Il fatto è che la mano tesa verso l'Islam non solo non ha portato a nessun successo, ma ha creato una situazione di grave pericolo, soprattutto in Medio Oriente. L'Iran ha risposto alle politiche di dialogo marciando verso la bomba atomica e ha costruito ormai una rete di alleanze che rischia di dar fuoco a tutta l'area. I paesi moderati come l'Egitto e la Giordania o l'Arabia Saudita sono terrorizzati e si armano fino ai denti. Ahmadinejad minaccia di distruggere Israele tutti i giorni, ma anche i sunniti lo temono. Il povero Libano è ormai soggiogato da un'asse iraniano-siriano che agisce prevalentemente attraverso gli Hezbollah; questi sotto gli occhi dell'Unifil hanno accumulato 40mila missili. Il processo per scoprire gli assassini di Hariri è stato vanificato anche se tutti sanno che c'è dietro la Siria insieme agli Hezbollah. E proprio la Siria è stata vellicata in tutti i modi dagli Usa, che ne hanno ottenuto in cambio sberleffi e una solida alleanza fra Bashar e l'Iran. La Turchia intanto, sotto gli occhi dell'Occidente, è entrata, lo si voglia o no, a far parte del blocco Iran-Siria-Hamas.

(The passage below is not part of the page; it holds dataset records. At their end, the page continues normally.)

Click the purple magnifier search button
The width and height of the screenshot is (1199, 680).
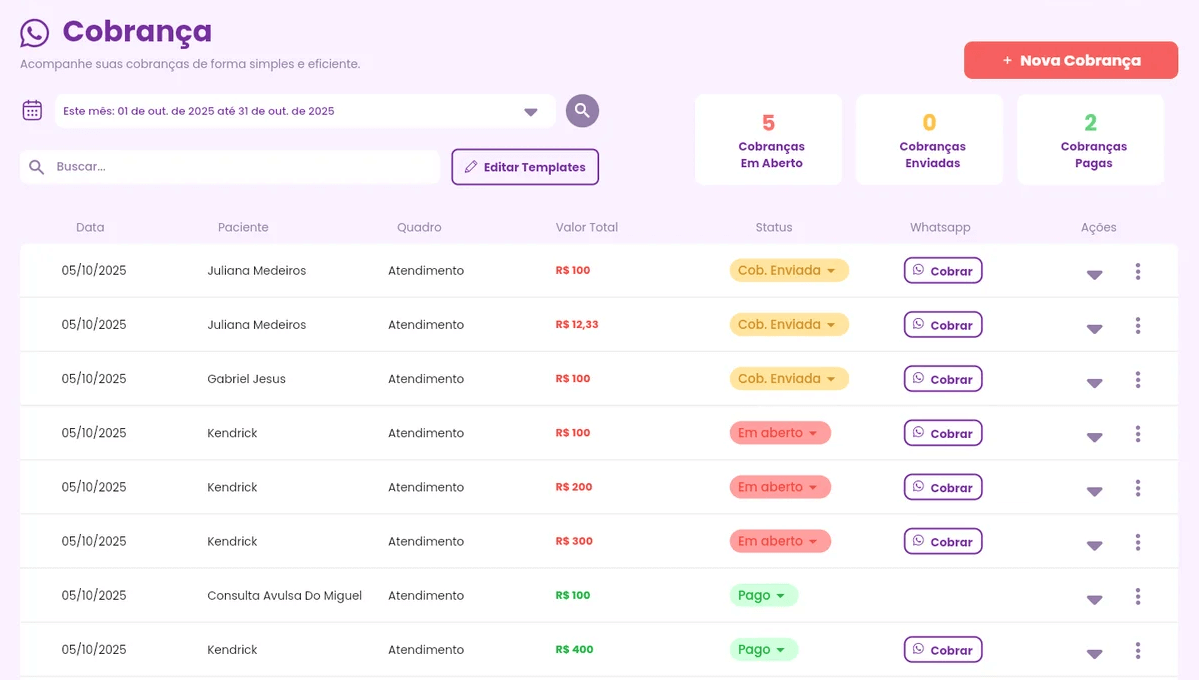tap(582, 111)
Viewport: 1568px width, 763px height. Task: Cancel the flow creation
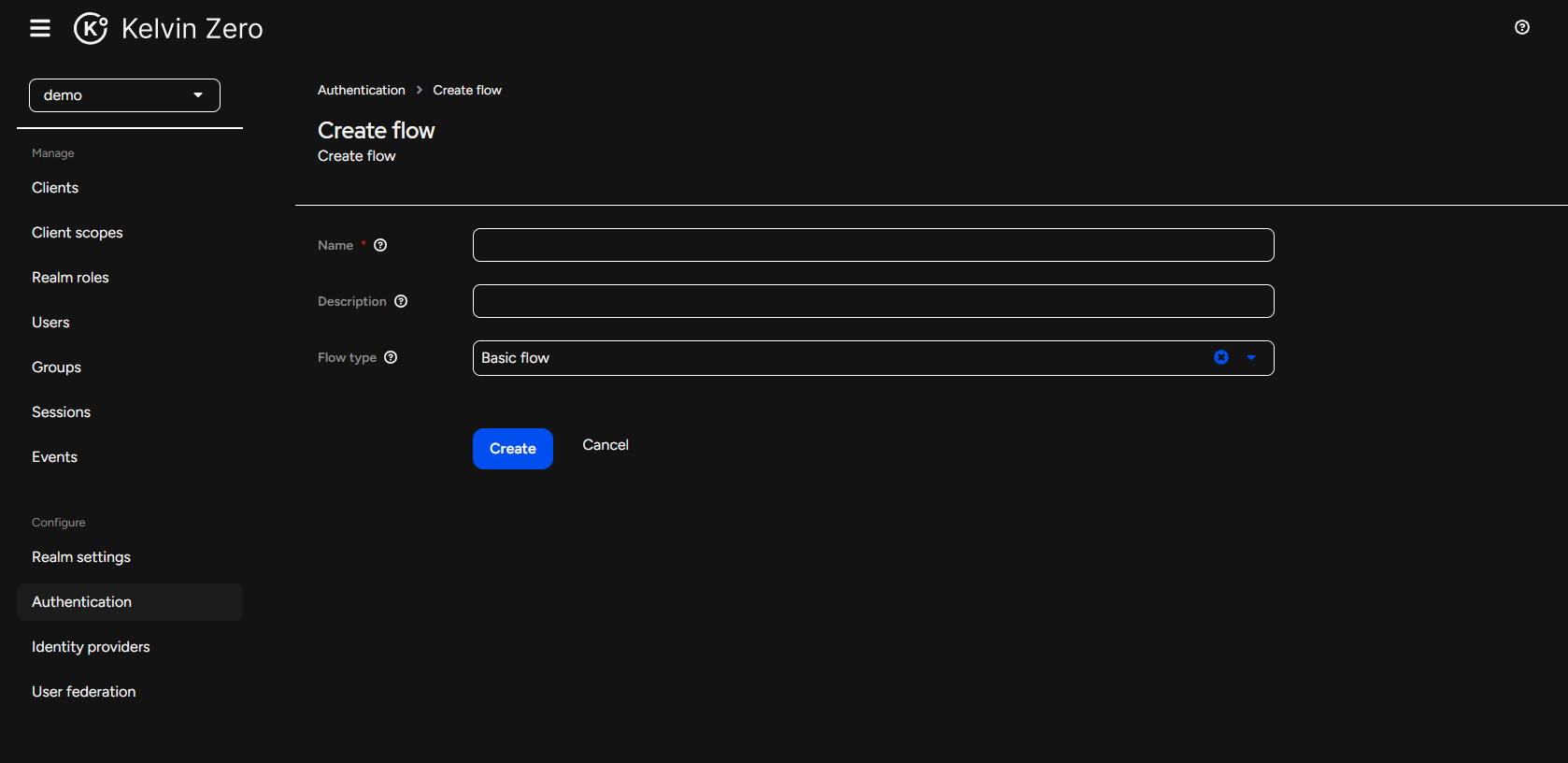606,445
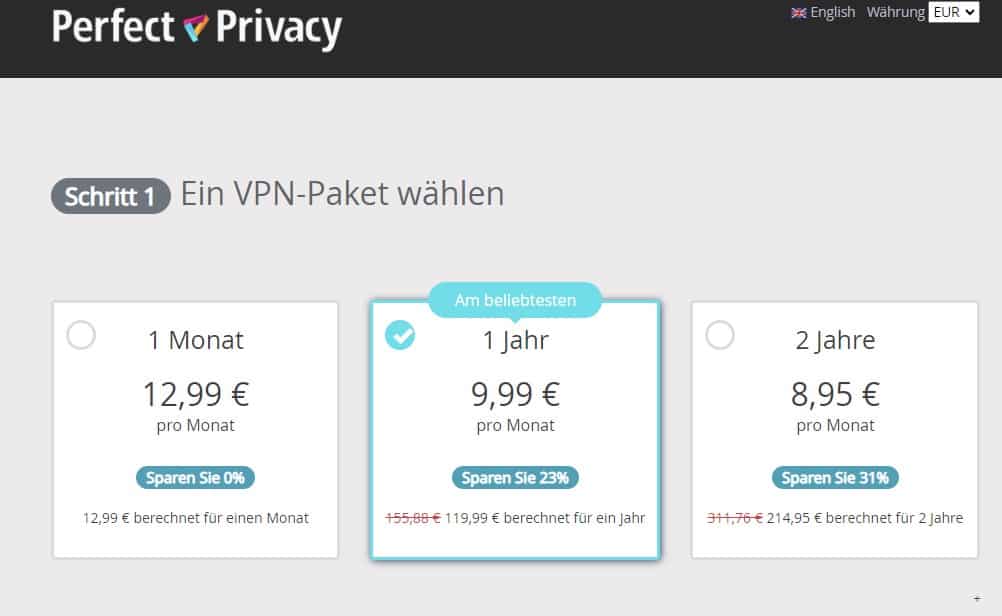This screenshot has width=1002, height=616.
Task: Click the Am beliebtesten badge
Action: tap(515, 300)
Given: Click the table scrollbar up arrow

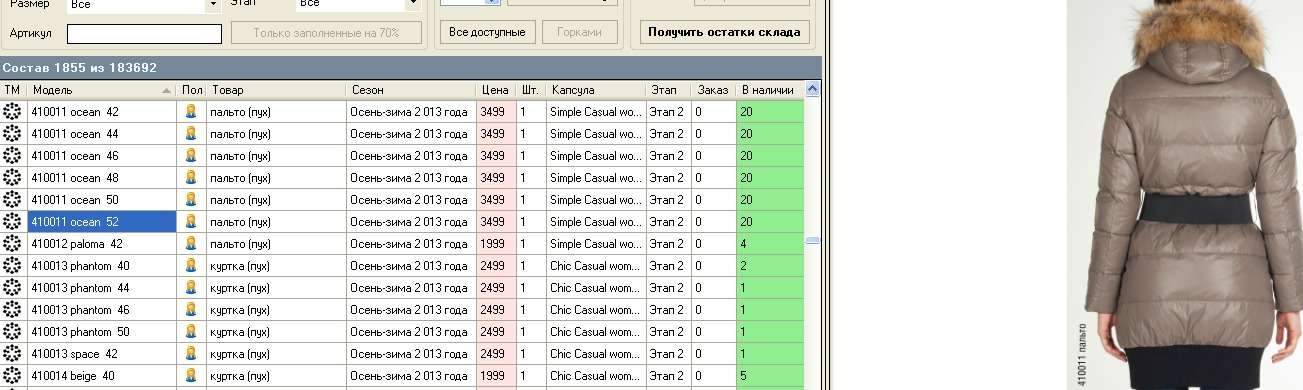Looking at the screenshot, I should pyautogui.click(x=812, y=89).
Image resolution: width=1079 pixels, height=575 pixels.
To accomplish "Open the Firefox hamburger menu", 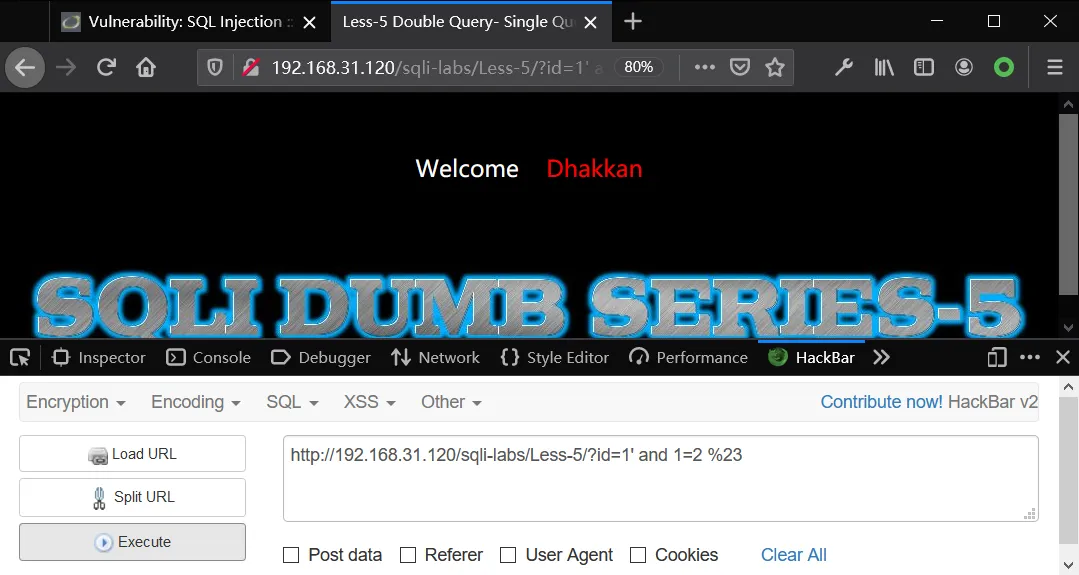I will pos(1055,67).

La situazione irachena, carica della retorica del ritiro, è marcata da stragi mentre Iran e Siria aiutano i terroristi, quella afghana da un tentativo quanto mai fantasioso di arruolare i talebani nella costruzione di un Paese democratico.
E l'arena israelo-palestinese, caricata di troppe fantasie, si deteriora proprio perché Obama stesso ha costruito una serie di ostacoli sulla via dei colloqui, sbagliando nell'affanno di far avanzare velocemente il processo di pace. Hamas intanto cresce in denaro e in salute con l'aiuto degli Usa e con buona pace dell'Autorità Palestinese, che ne esce indebolita. Insomma, mentre dallo Yemen partono le bombe, Obama va al midterm dopo aver tentato di diventare il miglior amico del mondo col solo risultato di averlo eccitato nella speranza di aver di fronte un'America incerta, timida, pentita, semisconfitta. L’americano medio non ama questo sentimento.